A situação em Manaus agravou-se nas últimas semanas com a escassez de oxigénio em todos os hospitais da cidade – um problema que ainda se mantém – responsável por dezenas de mortes. A situação tem levado famílias de pessoas internadas e com necessidade de assistência respiratória a passar horas em filas para tentar adquirir directamente as botijas de oxigénio junto das empresas fabricantes.

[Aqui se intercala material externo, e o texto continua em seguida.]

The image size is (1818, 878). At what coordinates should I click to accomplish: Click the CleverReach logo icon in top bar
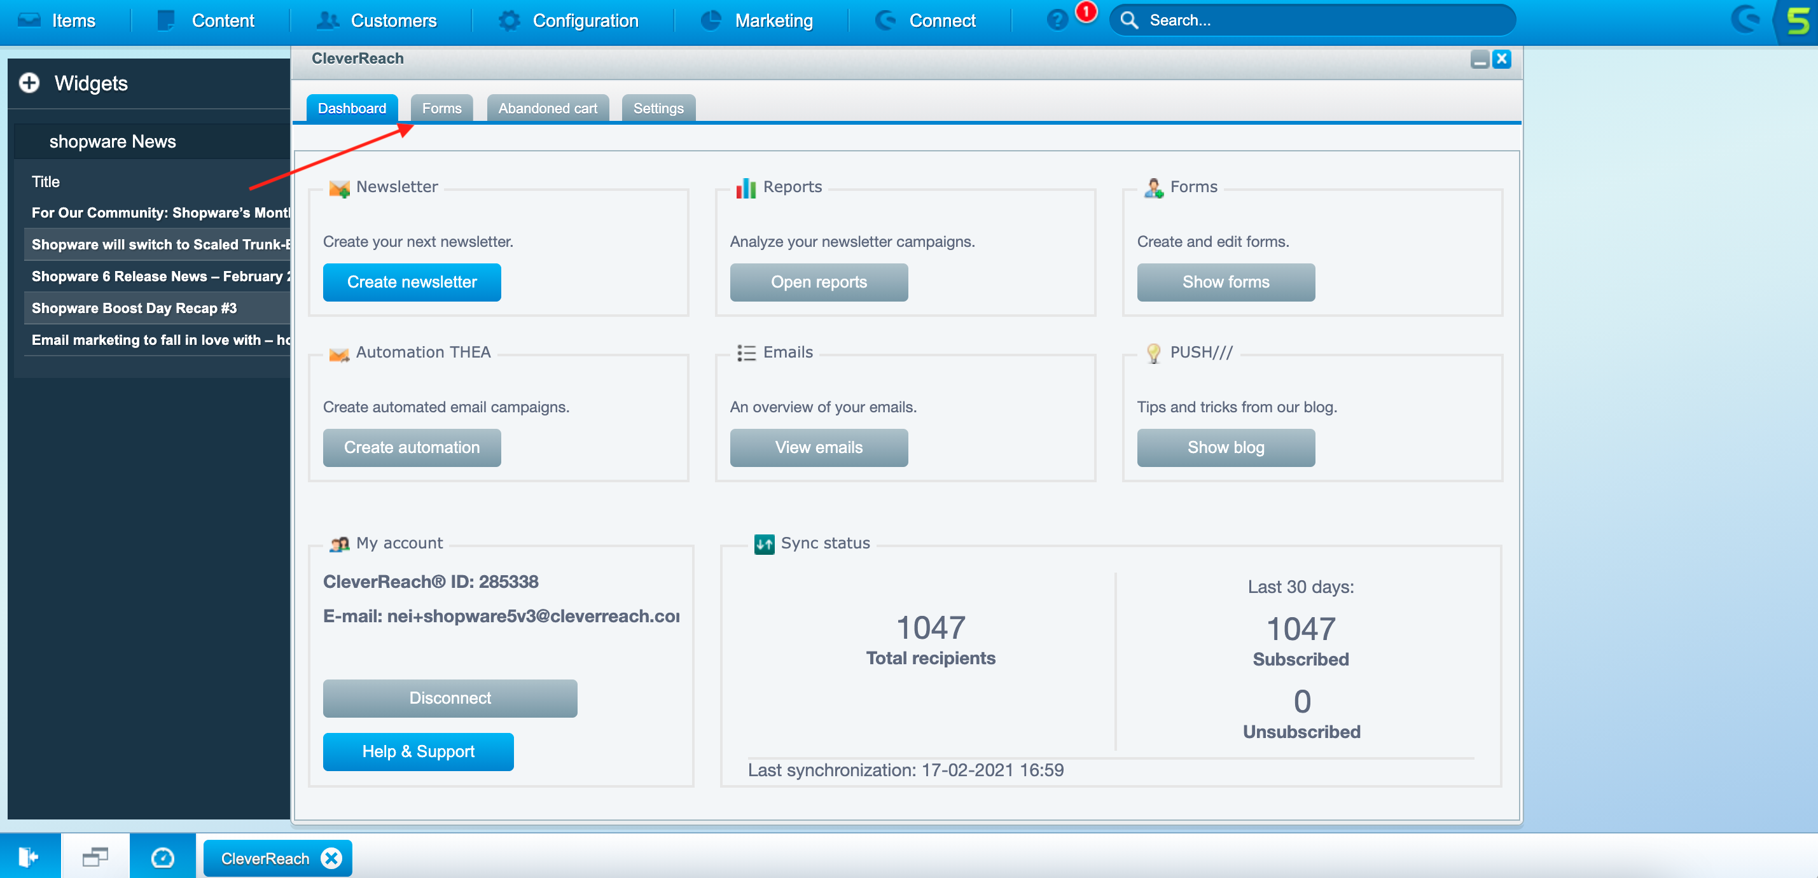(x=1745, y=20)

Há factores próprios do Amazonas que também explicam o colapso dos cuidados de saúde e a grave situação epidémica. O sistema de saúde pública no estado é dos mais frágeis do Brasil. Num território de dez milhões de habitantes e com uma área 17 vezes superior à de Portugal só existem unidades de cuidados intensivos em Manaus. Para além disso, a maioria do estado é coberta pela floresta amazónica, tornando grande parte da região muito pouco acessível, com centenas de aldeias dependentes do transporte fluvial ou aéreo. Esta época do ano também coincide com o pico de doenças respiratórias na região amazónica por causa das chuvas e da humidade elevada.

Entretanto, o governo estadual voltou a impor medidas de isolamento obrigatório, encerrando estabelecimentos comerciais e permitindo apenas a circulação de trabalhadores essenciais, que deverá durar pelo menos até 7 de Fevereiro. Na primeira semana em que as medidas estiveram em vigor, o número de contágios caiu, mas manteve-se a tendência de subida de mortes e hospitalizações, de acordo com os dados da Fundação de Vigilância em Saúde do Amazonas.

Ministro investigado

No centro das críticas à gestão da situação de Manaus está Pazuello, que é alvo desde esta semana de uma investigação formal pelo Supremo Tribunal Federal, que quer averiguar se o ministro da Saúde não agiu atempadamente para evitar a crise. A Procuradoria-Geral da República, que pediu a abertura do inquérito, acredita que Pazuello tinha sido informado ainda em Dezembro de que as reservas de oxigénio na rede hospitalar de Manaus estavam perto do fim, mas que agiu apenas semanas mais tarde.

Em causa está também a imposição por parte do Ministério da Saúde da administração de hidroxicloroquina aos centros de saúde amazonenses para tratar pacientes com sintomas de covid-19 – numa altura em que já havia relatos de escassez de oxigénio, o ministério entregou 120 mil doses do medicamento que não tem eficácia comprovada para o tratamento da doença.

A investigação ao seu ministro não deixa preocupado o Presidente Jair Bolsonaro, criticado por ter desvalorizado a pandemia e por continuar a negar a necessidade de medidas de isolamento físico para travar a pandemia. “Pode investigar o Pazuello, não tem problema. Não há omissão, ele trabalha de domingo a domingo”, afirmou o Presidente este sábado.

A crise de Manaus está a motivar uma nova onda de contestação contra o Governo federal, considerado por cada vez mais sectores da sociedade como o principal responsável pela má gestão da pandemia não só no Amazonas, mas em todo o país. Desde que as primeiras infecções foram detectadas, em Março do ano passado, que o Brasil nunca conseguiu controlar verdadeiramente a progressão da covid-19.

Morreram mais de 222 mil pessoas por causa da pandemia, um número apenas superado pelos EUA. Um estudo comparativo do Instituto Lowy que avalia a gestão da pandemia feita por governos de 98 países coloca o Brasil na última posição (Portugal surge na 63.ª posição).